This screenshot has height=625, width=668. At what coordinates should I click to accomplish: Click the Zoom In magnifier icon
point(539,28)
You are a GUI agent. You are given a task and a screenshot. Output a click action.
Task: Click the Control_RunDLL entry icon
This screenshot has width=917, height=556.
************
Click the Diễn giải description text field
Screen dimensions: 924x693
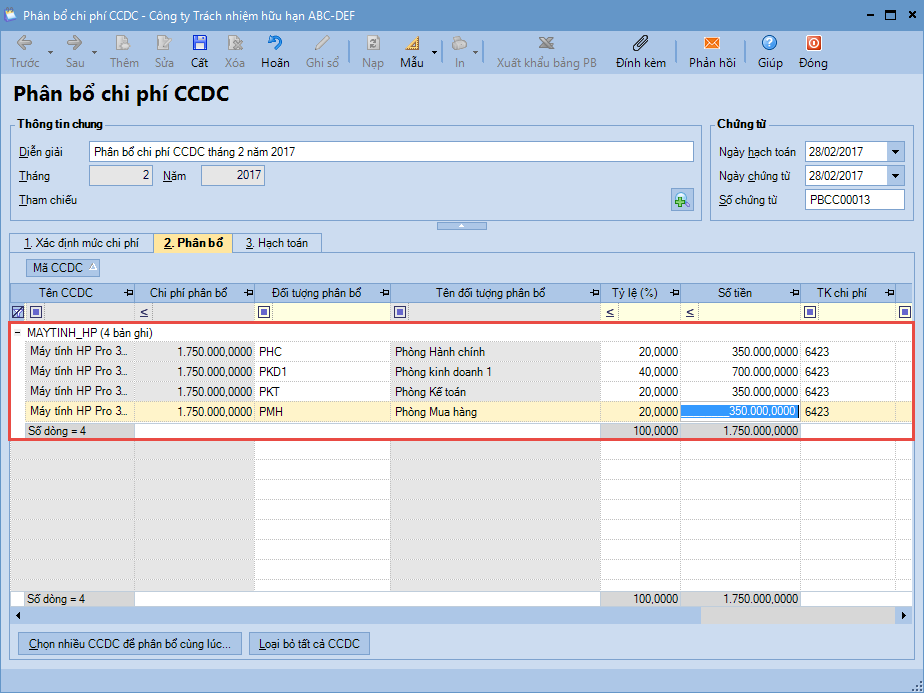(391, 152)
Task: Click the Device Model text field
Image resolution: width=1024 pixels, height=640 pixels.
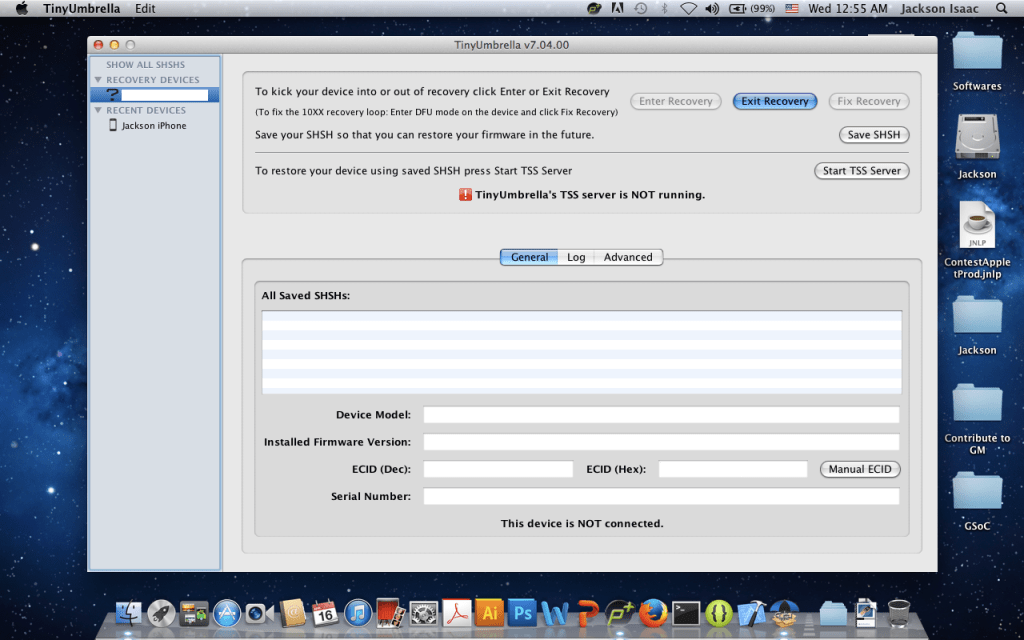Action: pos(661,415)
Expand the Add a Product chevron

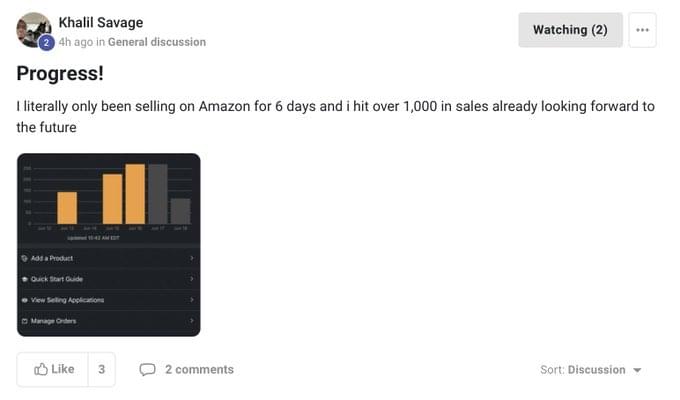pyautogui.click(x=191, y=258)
************
> **EXERCISE DESCRIPTION**: Write out exactly the lines above from the line with "This screenshot has height=625, width=668." through the line with "This screenshot has width=917, height=556.", both of them included, and leave out all other lines.

> **RESPONSE TO THIS TASK**:
This screenshot has height=625, width=668. At what coordinates should I click to accomplish: Click the Zoom In magnifier icon
point(539,28)
You are a GUI agent. You are given a task and a screenshot. Output a click action.
Task: Click the Control_RunDLL entry icon
This screenshot has width=917, height=556.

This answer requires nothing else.